Sé que hay un juego entre el carnicero y la clienta. Lo he visto cientos de veces. He tardado veinte años en averiguar qué había detrás del silencio ensimismado del grupo de mujeres cuando el hombre en faena, manchado de sangre, laminaba una ternera roja.


Una vaca es una hembra, y hay un hombre preocupado en el tacto de esa carne. Un hombre que tiene por oficio tocar carne de hembra, y una mujer que paga después de ver cómo la trata.


Erotismo masculino y sangriento tras la vitrina.


Cada vez que una mujer entra en esa esfera carnívora se arroja sin saberlo a un océano de representaciones oníricas y eróticas.


El punto candente de la compra es la carne, es lo más radical; media vaca sin piel con los tendones a la vista, una cabeza de cerdo, unos riñones, una salchicha... se parece demasiado a lo humano. Desde un punto de vista nos estamos comiendo entre nosotros. Pero ya estamos acostumbrados, eso es lo fascinante de las costumbres.


Llega una clienta. Al otro lado, un sujeto despellejando animales, limpiándolos de vísceras o descuartizándolos, con una pinta evidente de asesino múltiple y un delantal arrugado con huellas de manos ensangrentadas, como si viniese victorioso de una trifulca de saldo trágico.


La mujer se queda mirando inadvertida las manos expertas del carnicero resbalando por entre las salchichas y la cinta de lomo y el añojo de primera. Le fascina que calcule de maravilla el peso exacto cuando hunde los dedos en la carne picada. Le gusta mirarle, ahí, en su teatrillo iluminado, como un feriante, dando el machetazo preciso, moviéndose ante el público de otras mujeres, calladas y expectantes, que también codician.

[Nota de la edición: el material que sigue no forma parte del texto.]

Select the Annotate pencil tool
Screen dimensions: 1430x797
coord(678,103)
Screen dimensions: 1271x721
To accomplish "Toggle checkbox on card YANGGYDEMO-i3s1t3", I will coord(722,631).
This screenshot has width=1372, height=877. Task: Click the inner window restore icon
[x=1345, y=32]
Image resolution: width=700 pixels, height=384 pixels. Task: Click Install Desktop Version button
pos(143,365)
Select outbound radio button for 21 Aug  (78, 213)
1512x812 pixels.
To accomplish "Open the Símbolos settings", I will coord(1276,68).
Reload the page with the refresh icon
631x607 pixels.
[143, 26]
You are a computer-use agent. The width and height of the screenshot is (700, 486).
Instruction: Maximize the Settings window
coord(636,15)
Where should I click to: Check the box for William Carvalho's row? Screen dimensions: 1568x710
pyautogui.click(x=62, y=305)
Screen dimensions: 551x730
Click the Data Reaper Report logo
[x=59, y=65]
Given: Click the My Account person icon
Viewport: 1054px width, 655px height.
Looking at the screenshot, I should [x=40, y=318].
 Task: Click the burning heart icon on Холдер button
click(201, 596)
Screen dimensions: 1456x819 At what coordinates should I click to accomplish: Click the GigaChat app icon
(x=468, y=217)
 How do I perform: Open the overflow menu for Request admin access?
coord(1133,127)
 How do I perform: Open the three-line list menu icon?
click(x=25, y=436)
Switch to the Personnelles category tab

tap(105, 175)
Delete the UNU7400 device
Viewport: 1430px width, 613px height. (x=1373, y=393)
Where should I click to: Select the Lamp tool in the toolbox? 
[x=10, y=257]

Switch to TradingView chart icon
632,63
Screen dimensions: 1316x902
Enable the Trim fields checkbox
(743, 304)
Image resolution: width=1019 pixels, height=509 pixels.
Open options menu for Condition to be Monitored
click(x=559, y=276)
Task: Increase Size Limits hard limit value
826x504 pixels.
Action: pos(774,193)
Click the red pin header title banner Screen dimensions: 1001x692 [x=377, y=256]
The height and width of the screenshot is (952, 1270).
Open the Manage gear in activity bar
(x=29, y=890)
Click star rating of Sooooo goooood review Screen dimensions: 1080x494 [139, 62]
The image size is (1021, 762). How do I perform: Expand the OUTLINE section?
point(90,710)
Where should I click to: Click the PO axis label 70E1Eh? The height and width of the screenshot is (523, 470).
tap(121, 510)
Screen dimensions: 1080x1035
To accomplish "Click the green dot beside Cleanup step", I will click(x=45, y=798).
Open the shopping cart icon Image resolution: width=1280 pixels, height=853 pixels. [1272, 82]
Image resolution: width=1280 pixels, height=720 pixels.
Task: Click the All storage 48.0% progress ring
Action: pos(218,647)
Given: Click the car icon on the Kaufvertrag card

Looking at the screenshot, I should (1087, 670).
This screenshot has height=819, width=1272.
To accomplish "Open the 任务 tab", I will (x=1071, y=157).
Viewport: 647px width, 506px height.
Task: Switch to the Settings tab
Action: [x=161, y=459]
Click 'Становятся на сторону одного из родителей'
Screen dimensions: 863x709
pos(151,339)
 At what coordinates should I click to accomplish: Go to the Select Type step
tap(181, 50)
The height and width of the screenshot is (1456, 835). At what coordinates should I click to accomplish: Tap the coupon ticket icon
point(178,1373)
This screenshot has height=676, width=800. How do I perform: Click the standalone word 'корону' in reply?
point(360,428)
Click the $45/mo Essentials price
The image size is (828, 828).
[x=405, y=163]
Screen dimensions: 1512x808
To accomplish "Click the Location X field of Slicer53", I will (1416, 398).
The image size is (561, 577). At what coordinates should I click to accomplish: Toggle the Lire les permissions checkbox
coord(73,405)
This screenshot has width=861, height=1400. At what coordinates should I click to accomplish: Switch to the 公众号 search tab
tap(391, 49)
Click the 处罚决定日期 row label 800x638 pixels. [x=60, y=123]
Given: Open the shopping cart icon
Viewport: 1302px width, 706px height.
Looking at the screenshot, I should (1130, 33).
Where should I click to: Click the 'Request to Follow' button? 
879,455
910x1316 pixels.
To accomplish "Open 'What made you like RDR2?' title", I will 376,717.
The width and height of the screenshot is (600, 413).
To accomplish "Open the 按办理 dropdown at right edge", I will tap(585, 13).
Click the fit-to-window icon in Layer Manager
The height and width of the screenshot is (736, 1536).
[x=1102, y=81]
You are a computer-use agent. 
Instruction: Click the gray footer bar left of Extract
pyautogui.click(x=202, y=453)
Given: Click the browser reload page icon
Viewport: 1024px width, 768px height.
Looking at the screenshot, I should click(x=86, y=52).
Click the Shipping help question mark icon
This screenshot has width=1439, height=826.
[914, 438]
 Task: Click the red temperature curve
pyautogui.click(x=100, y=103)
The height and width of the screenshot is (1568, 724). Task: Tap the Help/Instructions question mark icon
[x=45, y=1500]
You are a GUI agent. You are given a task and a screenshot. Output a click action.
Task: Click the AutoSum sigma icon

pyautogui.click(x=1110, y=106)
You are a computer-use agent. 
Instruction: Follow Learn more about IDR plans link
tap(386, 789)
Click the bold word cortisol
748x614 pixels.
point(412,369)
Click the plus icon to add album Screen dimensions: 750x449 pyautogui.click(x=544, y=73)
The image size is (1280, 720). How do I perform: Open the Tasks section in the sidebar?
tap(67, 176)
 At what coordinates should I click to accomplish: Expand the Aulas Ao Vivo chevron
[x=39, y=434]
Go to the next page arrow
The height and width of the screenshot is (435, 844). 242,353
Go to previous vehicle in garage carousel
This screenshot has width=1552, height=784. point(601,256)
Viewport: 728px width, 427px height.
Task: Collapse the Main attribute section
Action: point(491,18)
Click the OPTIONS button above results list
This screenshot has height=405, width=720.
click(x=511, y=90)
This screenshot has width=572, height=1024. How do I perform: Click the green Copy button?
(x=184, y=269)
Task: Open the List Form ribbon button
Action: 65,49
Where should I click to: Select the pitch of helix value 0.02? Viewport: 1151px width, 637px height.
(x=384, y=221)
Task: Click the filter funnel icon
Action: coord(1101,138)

Cada una encuentra su propio código de comunicación con el carnicero, cada una se expande hacia el hombre que atiende y escucha. Suelen pedir que sean delicados, que corten las lonchas finas, que le quiten lo gordo. No es meticulosidad, es deseo de un mimo muy preciso.


Hay otras que mandan mucho y no le miran a la cara, como si tuviesen un conflicto antiguo y ella estuviese obligada a mantener el trato.


Otras llegan desbordadas de afecto y necesidad de ser aconsejadas, llegan como con ganas de enamorarse y, entonces, ahí el carnicero le cuenta un cuento a la niña, y luego se separan.


Pedir la vez es un momento duro, es ser el último legionario en pasar al burdel. Para ese entonces, ella está tan ensimismada que ni se da cuenta de que el carnicero le está sisando. Porque todos fijan el peso un instante después de echar la carne, sin dar tiempo a que la báscula se estabilice; o rebañan “algo” de la bandeja donde se va a picar la carne.


Pero esta es también la magia del feriante, la hipnosis del carterista bello, la seducción del mentiroso, lo que la puta se guarda en el escote.


La función termina y parece que la mujer se lleva más victoria, porque tiene la carne, las vueltas, y un papel que compromete al carnicero; éste sólo se queda con dinero.


Ella vuelve del mercado y enseguida se confunde entre el chaval de la bici, el humo del bus, el perro pequeño lanoso, el contrapié al esquivar a un hombre en una acera estrecha; y a lo mejor al llegar a casa mira a su marido como queriendo enamorarse, o buscando ser cuidada y aconsejada, o con ganas de oír un cuento.


O sin mirarle a la cara como si tuviesen un conflicto antiguo y ella estuviese obligada a mantener el trato.